Starting your own venture as a young entrepreneur is no easy feat. It takes a lot of risk, ingenuity, hard work and hustle. However, I want to address one issue I continue to see with a lot of young entrepreneurs. They pour their hearts and souls into a startup, but often forget about the most important thing: CASH. Like it or not, cash flow is everything.

The chances of creating the next Instagram or Snapchat are about the same as chances of winning the lottery. Great entrepreneurs start from the bottom and work their way to the top, like Elon Musk, who started his career by basically generating online yellow pages, which in my opinion, is much less ambitious than his next endeavors including, Tesla, SpaceX, Paypal and Solar City. My point is that young entrepreneurs need to focus more on generating cash before starting more ambitious capital-intensive ventures.

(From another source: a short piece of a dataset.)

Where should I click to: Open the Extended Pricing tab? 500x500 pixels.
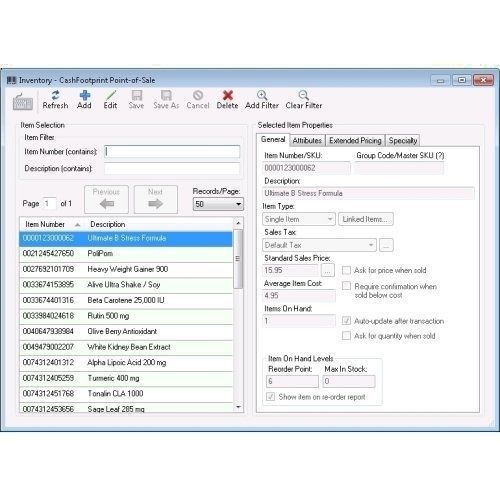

You need cash to survive, and you cannot live off of slaving away at your startup making zero dollars forever. With a startup failure rate of 80 percent in the first year, according the U.S. Bureau of Labor, I want to stress the importance for young entrepreneurs to develop a diverse skill set that ensures a greater chance at success. Here are three tips to survive the realities of starting a business on your own:

1. Develop a skill to make short-term cash on demand. Rent, food, gas and student debt are real, and they don't accept equity in your company to pay for it.

Find a part-time job that pays well and does not require 40 hours a week such as, bar tending, valeting, tutoring, or teaching lessons. For me, I teach kite boarding lessons to pay for the essentials. This allows me to schedule my own hours, exercise in the process and teach an activity, which I am passionate about. For the young entrepreneurs I have met, I know they are savvy enough to find a skill they can teach, and it is as easy as posting a Craigslist ad to get started.

2. Add services that compliment your startup to generate cash quickly. Engineering a new product, mobile app, or software program takes time. This is a time when you cannot afford to be generating zero income as a young entrepreneur.

Analyze the industry of your startup and identify a niche where you could easily generate cash to compliment your startup. For my real estate tech startup, we started flying drones to take aerial photography of real estate listings. This has allowed us to generate cash quickly and complement the services of my startup.

3. Seek funding, but be very careful. The funding you receive for your startup pre-revenue is the most expensive money you will ever receive. I cannot stress enough the importance of showing traction and revenue prior to giving up equity for funding. The more you prove your startup as a viable business, the more leverage and control you have in raising capital.

Trust me, if your idea is that great, investors will find you. Funding should be used to scale a business, not give up your idea and business to some angel investor.

What I want to stress here is that cash is king for any young entrepreneur starting a venture. You are young and inexperienced in relation to the rest of the business world. Investors like a return on their investment, not money thrown at an idea.